Akşamın karanlığına, çakan şimşeklerin sesleri ve görüntüsü eşlik etti; göğün bağrında yanan alevler, gür bir nidayla kendisini hissettirirken koyu bir karanlık, arada bir çakan şimşeklerin öfkesini kusar gibi bir tavır takınıyordu.

Milli Haberalma Servisi…

Bardağındaki kahvenin kafein tadını genzine havale ediyor, boğazını ısıtan bir sıcaklıkla soğukluğunu gidermeye çalışıyor ve kulaklarına çarpan şimşek seslerine, içten içe besmeleler çekerek mukabilde bulunuyordu Musa; karşısındaki koltukta oturan Kaytan da aynı şekilde ısınmaya çalışırken sağ ve sol duvarda asılı olan ufo dedikleri ısıtıcılarla odanın ısınmasına şükürler savuruyorlardı.

“Keşke Kenan’ın aklına uymasaydık!” diye sızlanan Kaytan, Musa’nın:

“Ben de Bahri’nin ölmesinden yanaydım ama çocuğu da duydun! Eğer Bahri ölürse, Hamdi direkt Kenan’dan bilecek ve iş sarpa saracaktı. Onun için olmaz öyle!” demesiyle derin bir iç çekti.

“Bir pislik daha temizlenirdi hiç değilse!”

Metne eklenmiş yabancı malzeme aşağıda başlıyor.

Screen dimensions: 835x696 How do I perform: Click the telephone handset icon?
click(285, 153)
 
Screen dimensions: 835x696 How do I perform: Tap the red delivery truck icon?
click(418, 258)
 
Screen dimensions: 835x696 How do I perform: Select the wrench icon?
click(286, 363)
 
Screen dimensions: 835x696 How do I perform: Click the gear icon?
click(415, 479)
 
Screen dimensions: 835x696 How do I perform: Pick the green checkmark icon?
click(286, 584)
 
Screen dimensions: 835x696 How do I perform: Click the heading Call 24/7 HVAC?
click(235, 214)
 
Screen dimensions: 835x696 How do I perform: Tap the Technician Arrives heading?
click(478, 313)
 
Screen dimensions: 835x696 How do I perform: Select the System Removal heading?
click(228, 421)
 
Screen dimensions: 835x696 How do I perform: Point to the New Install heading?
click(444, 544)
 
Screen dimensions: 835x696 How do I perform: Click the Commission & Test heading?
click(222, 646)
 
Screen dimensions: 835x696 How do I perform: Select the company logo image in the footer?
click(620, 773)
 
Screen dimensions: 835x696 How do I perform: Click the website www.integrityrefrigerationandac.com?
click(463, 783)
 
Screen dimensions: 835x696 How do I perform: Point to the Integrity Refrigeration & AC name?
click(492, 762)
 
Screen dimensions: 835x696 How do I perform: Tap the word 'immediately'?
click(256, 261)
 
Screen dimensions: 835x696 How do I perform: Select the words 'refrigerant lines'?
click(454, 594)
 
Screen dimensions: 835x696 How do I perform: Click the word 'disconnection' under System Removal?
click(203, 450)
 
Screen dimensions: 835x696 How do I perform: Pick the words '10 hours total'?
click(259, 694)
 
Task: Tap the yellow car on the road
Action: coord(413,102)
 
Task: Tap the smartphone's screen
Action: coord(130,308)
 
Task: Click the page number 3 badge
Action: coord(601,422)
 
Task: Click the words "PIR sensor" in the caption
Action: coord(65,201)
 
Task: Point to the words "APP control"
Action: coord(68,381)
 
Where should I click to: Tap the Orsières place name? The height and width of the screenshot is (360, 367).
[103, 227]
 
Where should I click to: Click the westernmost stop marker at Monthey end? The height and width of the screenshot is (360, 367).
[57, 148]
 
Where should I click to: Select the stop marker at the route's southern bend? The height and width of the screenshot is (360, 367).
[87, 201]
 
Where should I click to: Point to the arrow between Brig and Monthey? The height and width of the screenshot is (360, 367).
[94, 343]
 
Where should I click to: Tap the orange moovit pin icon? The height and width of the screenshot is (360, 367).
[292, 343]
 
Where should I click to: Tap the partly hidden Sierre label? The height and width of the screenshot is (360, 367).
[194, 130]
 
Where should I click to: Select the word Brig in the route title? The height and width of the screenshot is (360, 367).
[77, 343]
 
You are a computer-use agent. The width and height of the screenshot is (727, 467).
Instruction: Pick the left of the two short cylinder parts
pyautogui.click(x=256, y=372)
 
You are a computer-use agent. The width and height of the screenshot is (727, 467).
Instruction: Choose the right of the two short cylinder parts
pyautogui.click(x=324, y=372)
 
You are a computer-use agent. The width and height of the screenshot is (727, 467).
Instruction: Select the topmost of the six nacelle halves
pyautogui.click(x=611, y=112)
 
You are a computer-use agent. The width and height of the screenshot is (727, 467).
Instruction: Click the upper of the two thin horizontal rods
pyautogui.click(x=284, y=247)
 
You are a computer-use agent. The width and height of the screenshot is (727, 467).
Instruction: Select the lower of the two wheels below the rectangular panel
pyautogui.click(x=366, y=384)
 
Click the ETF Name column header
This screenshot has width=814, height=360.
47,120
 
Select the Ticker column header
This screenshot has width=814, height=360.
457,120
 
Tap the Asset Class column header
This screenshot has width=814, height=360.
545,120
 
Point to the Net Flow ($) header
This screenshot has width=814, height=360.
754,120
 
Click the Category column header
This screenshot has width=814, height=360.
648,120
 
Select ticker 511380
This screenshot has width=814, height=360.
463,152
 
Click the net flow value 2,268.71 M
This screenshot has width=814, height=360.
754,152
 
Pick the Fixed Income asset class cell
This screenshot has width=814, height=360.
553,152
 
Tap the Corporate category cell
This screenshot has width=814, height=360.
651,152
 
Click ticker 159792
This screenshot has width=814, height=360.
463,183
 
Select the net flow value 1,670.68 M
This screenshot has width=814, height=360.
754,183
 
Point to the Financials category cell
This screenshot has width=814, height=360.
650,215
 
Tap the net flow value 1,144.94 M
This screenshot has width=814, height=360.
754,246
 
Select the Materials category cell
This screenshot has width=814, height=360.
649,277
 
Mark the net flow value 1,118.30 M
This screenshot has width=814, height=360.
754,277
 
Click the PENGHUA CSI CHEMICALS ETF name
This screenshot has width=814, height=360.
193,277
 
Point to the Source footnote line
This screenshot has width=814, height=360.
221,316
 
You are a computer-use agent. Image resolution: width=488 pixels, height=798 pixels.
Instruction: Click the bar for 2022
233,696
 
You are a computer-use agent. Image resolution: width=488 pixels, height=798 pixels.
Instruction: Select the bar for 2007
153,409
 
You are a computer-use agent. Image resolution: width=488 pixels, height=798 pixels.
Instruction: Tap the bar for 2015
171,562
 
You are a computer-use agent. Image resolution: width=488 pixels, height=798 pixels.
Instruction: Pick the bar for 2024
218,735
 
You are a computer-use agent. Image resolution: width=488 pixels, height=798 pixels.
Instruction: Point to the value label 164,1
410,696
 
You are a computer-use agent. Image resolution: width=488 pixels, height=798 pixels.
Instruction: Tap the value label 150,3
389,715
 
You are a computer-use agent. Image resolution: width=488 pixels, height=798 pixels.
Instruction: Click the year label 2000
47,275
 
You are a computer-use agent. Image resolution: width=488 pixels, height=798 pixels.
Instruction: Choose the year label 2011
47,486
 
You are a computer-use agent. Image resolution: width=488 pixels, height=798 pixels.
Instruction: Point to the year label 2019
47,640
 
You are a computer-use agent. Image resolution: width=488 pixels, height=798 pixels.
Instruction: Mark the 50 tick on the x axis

“Temizleriz, sen merak etme!”

Kaytan gülümserken kapının çalmasıyla Musa, gel komutunu yollayıp Emrah’ın içeri girmesine sebep oldu. Emrah, Bahri’yi nasıl bıraktıklarını ve Kenan’ın onlardan sonra Bahri’yi nasıl alıp götürdüğünü anlatırken Musa ve Kaytan, kahvelerini yudumlayarak onu dinliyorlardı.

***

Arnavutköy/Yazgan Site…

“Yarın akşam, kuru bir nikahla evlenecek ve ertesi günde direkt Almanya’ya gideceksiniz!” diyen Mestan, karşısındaki koltukta, yan yana oturan Dildar ve Cem’den bakışlarını almıyor, daha katı ve sert bir şekilde onları göz hapsinde tutuyordu. İkisi de mahcup bir şekilde önüne bakıyor, Mestan’ın dediklerini sessiz bir şekilde dinliyordu.

“Cem, Almanya’daki işlerle ilgilenecek ve Mestan Yazgan’ın damadı olarak orada, adımı ve sanımı yerde bırakmayacak, anlaştık mı?”

Sondaki soru, Cem’in cılız ve mahcup bir sesle:

“Anlaşıldı efendim!” demesine neden oldu. Nazan da hemen Mestan’ın yanında oturduğu için Cem, kaçamak bir gözle Nazan’a baktı ve tekrar bakışlarını eğdi.

Telefonuna gelen mesajla Simay, komodinin üstündeki telefonun titremesi sebebiyle irkildi ve derin bir nefes aldıktan sonra telefonu eline aldı. Rıfat’tan gelmişti mesaj; ‘Babanı gömdük,’ diye gelen mesaja, buruk bir göz devirmeyle karşılık verdi. Sonra da klavyeye parmaklarını değdirip cevap yolladı. ‘O benim babam değildi!’

Telefonu eski yerine bırakıp başını pencerenin soğuk kenarına dayayıp gözlerini dışarıya sabitledi. Tekrar titreyen telefon, onun istifinin bozulmasına neden olmuştu. Gelen mesaja baktı. ‘Seni arayabilir miyim?’

Acımsı bir tebessümle cevap yazdı. ‘Baş sağlığı için mi?’

Bir müddet bekledi ve cevap beklerken, telefonun uzun uzadıya titremesiyle cevapla ikonunu sağa kaydırıp açtı.

“Nasılsın Simay?” diye duyulan durgun sesle, derin bir iç çekerek:

“Sence nasıl olabilirim?” diye cevap sundu.

“Bitkin, perişan…”

“Neden soruyorsun peki?”

“İyi olman için…”

“İyi olmamı mı istiyorsun Rıfat?”

“Hem de çok… İyi ol, sen iyi ol Simay; bırak dünya, kendi kötülüğünde boğulsun ama sen hep iyi ol!”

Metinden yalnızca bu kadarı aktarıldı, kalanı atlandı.